ホワイトスネイクって結構媚びたハード・ロックなんですよ。いや、悪い意味じゃなくてね。ブルース由来だったり、メタリックだったり、そういう無骨な表情よりは、壮大なサウンドスケープや叙情的なメロディが面白みですから。
となるとなかなかプッチ神父とは噛み合わないんですけど……邪推するならば、同じくHR/HMから名付けられたDIOとの関連性を持たせたのかなと。音楽の世界でそこまでロニーとホワイトスネイクが近しい存在かと言われると怪しいんですが、大まかな方向性としてね。荒木先生がそこまで考えているとは到底思えないですけど。
「C-MOON」の元ネタ……”C Moon”/Wings
続いて、「緑色の赤ちゃん」を取り込むことで発現したスタンド、「C-MOON」。これはポール・マッカートニー率いるウィングスのシングル、『C・ムーン』からです。
まあ、ウィングスって段階でわかると思うんですけど、「ジョジョ」のラスボスが見せるカリスマとは無縁の楽曲ですよね。ポール・マッカートニーってお気楽ポップスを書かせれば天下一品の人物ですから。

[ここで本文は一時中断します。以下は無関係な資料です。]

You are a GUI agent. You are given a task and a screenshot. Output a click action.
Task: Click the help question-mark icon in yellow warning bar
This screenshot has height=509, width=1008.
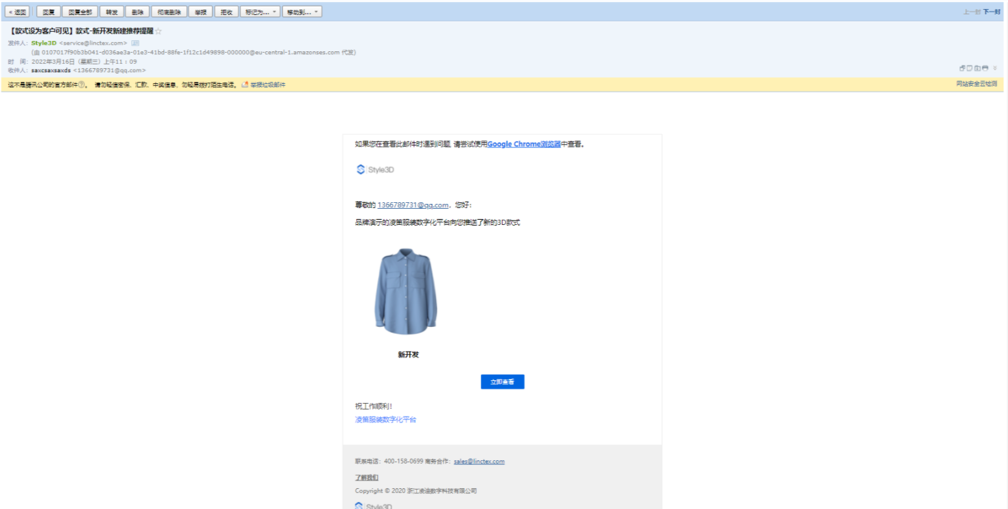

じゃあなんでこの曲なのかというと、この「C-MOON」というスタンドはさっきも触れた「天国」を迎えるためのスタンドなんですけど、「天国」には「新月の時」が必要なんです。つまり、この「月」というキーワードから引っ張ってきたってとこでしょうね。
(『C・ムーン』の歌詞に「僕は天国には行けない」というものがあって、それも関係してるみたいな説もあるんですけど、荒木先生がそこまで考えているはずがないのでここでは軽く流しておきます)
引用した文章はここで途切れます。